Down from 17+ tool calls to 3.

### Edge result shape

Each returned `Edge` for a dot-key traversal:

| Field | Value |
|---|---|
| `origin_id` | The starting node passed by the agent (the class) |
| `edge_type` | The dot-key: `DECLARES.DECLARES_CLIENT` |
| `direction` | `out` |
| `other` | Terminal node `NodeRef` (Client / Producer / Route) |
| `attrs` | Terminal edge attributes (confidence, strategy, plus all other attrs that flat `neighbors` projects — see [Cypher attrs](#cypher-implementation)) plus `via_id` — the intermediate method Symbol id |

`edge_type` echoes the dot-key rather than the bare terminal label to avoid
implying a direct single-hop edge that does not exist from the origin node.
`via_id` in `attrs` identifies the intermediate method, letting the agent
trace back to the declaring member without extra tool calls.

### Origin kind constraint

v1 dot-keys require the origin to be a **type** Symbol
(`kind ∈ {class, interface, enum, record, annotation}`).
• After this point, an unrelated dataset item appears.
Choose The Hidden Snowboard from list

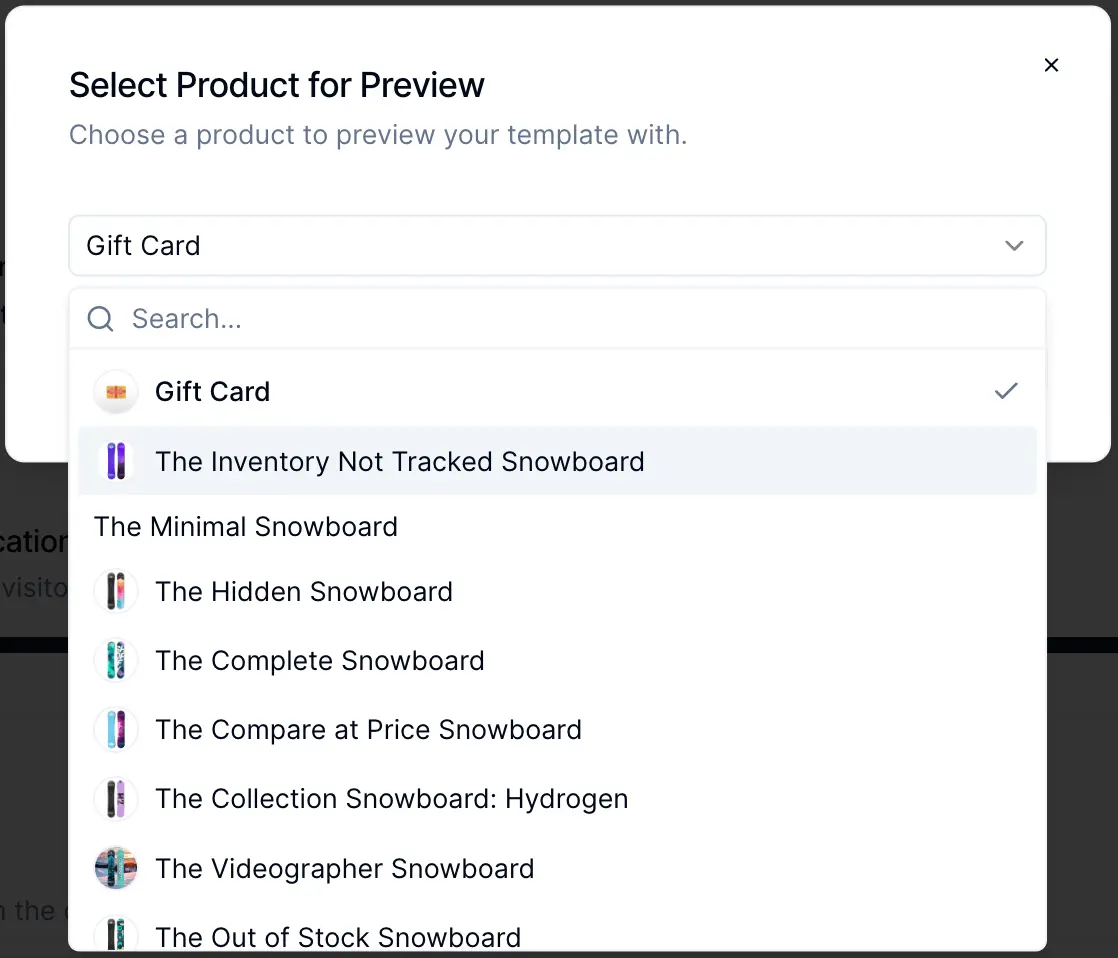click(x=304, y=592)
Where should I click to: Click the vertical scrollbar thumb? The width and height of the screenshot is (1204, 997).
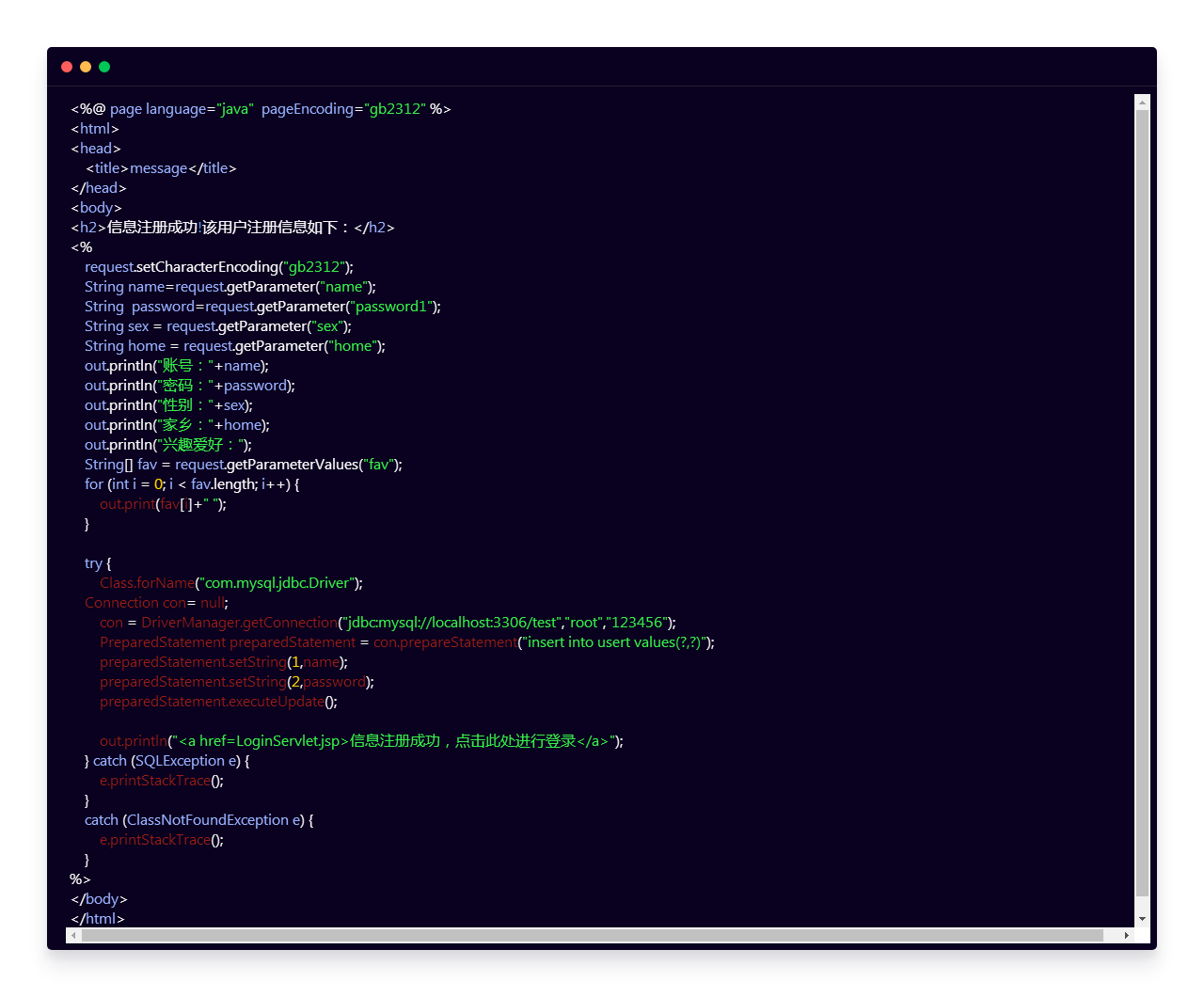(x=1142, y=503)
This matches the
scope of `member_edge_rollup_for`, which only computes dot-key counts for
type Symbols.

If a method, route, client, or producer id is passed with a dot-key
`edge_type`, `neighbors` returns `success=False` with a validation error:
`"Composed edge types (DECLARES.DECLARES_CLIENT) require a type Symbol origin"`.

### Direction constraint

v1 supports **outbound only** (`direction="out"`). The `edge_summary`
dot-keys only carry `out` counts today, and the inbound reverse path
(e.g. "which class declared this client?") is already navigable via
`neighbors(client_id, 'in', ['DECLARES_CLIENT'])` → method, then
`neighbors(method_id, 'in', ['DECLARES'])` → class.

`direction="in"` with a dot-key returns `success=False` with a clear error.

### EdgeType validation

The current `EdgeType` Literal covers stored graph labels. Dot-keys are
composed navigation paths, not graph labels.

Add a `ComposedEdgeType` Literal for the three dot-keys and accept
`EdgeType | ComposedEdgeType` in the `neighbors` edge_types parameter.
`_NEIGHBOR_EDGE_TYPES_ADAPTER` validation is updated accordingly. Flat and
composed types may be mixed in one call (they resolve independently).

### Cypher implementation

The 2-hop queries mirror what `member_edge_rollup_for` already executes in
`kuzu_queries.py`, but `RETURN` the target node columns instead of
`count(e)`.

The projected columns on the terminal edge `e` must match the same attr set
that flat `neighbors_v2` projects: `confidence`, `strategy`, `match`,
`mechanism`, `annotation`, `field_or_param`, `source`, `call_site_line`,
`call_site_byte`, `arg_count`, `resolved`. Most will be `NULL` for a given
edge type (e.g. `DECLARES_CLIENT` only carries `confidence` and `strategy`),
but projecting the full set keeps the `attrs` contract uniform.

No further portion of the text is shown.